Les valeurs morales sont des valeurs d’action. Les moments privilégiés qui forment le sommet de la vie morale, ces grandes crises où nous nous trouvons et nous créons nous-mêmes comme êtres libres, ils appartiennent à l’ordre de l’action et non à l’ordre de la contemplation. Il est vrai que l’intuition philosophique, elle non plus, n’est pas contemplation, pure, qu’elle implique un effort douloureux sur nous-mêmes, un acte de pensée contre la pente de la pensée. Mais outre cette contradiction apparente d’une pensée contre la pensée, elle implique cette autre, d’un acte contre la nature utilitaire de l’acte ; elle doit réagir contre toutes les pentes qui font de notre être un centre d’utilité, c’est-à-dire d’action. Au point où elle s’accorde avec l’être du monde, elle est gratuité pure, liberté mais liberté inopérante, liberté sans acte, où l’individu peut goûter peut-être un de ses moments les plus aigus, mais qui ne saurait guère s’édifier en un ordre, se consolider en une morale.

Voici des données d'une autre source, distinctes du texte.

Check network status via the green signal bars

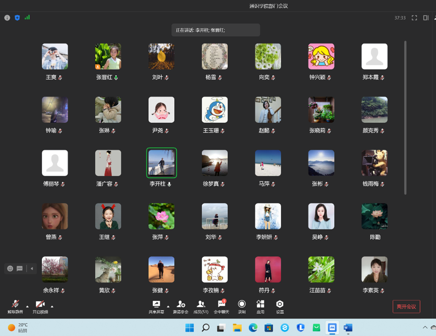point(27,18)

La philosophie vécue par le philosophe transcende l’humanité comme le fait la religion vécue par le mystique. Le mystique pur est regardé hostilement par les Églises comme le philosophe pur par les États. Un mystique ne fonde une religion que si son mysticisme est combiné avec un ciment politique. Le même ciment politique est nécessaire à la philosophie qui veut se formuler en une morale, surtout en une morale comme celle que pourrait comporter le bergsonisme, morale de l’action, de la tension, et non de la contemplation, laquelle appartiendrait plutôt à l’ordre de la passivité, de la détente.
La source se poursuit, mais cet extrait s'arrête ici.